### Assigned task
What you return must be every line from the beginning of the data through the line holding "[High -purity graphite", unchanged.
--- Dataset records Enclosed Below ---
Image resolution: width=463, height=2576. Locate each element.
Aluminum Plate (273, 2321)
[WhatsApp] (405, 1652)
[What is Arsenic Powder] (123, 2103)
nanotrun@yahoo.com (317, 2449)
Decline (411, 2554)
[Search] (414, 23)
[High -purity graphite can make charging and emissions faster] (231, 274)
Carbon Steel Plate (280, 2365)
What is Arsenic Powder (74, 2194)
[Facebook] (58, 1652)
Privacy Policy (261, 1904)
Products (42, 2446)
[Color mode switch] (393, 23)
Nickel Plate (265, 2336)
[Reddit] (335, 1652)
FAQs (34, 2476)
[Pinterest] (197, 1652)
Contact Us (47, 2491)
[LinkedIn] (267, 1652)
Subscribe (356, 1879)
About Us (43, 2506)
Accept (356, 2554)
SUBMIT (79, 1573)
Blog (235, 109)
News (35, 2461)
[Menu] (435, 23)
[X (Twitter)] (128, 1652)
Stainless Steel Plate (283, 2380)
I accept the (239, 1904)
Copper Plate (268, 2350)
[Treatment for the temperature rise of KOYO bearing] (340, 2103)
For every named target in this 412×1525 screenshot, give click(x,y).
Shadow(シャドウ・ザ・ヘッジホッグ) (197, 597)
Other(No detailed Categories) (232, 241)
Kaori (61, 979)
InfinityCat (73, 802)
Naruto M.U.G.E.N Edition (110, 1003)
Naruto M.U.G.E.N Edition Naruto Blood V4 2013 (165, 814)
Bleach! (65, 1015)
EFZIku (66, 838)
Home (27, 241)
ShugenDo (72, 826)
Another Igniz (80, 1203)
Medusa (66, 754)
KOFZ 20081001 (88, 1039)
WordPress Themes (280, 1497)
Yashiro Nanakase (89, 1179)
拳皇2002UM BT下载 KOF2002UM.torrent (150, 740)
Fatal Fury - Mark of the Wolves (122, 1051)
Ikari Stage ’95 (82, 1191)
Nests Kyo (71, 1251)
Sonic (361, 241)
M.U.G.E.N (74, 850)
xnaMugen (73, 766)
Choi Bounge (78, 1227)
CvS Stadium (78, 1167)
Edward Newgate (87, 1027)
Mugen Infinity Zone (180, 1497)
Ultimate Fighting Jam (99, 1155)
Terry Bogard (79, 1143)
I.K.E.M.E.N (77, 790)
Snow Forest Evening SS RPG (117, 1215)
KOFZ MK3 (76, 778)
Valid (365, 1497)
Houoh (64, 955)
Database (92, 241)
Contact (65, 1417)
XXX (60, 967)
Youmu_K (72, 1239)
--- End of Enclosed Dataset records ---
### Solution
Image resolution: width=463, height=2576. Locate each element.
Aluminum Plate (273, 2321)
[WhatsApp] (405, 1652)
[What is Arsenic Powder] (123, 2103)
nanotrun@yahoo.com (317, 2449)
Decline (411, 2554)
[Search] (414, 23)
[High -purity graphite can make charging and emissions faster] (231, 274)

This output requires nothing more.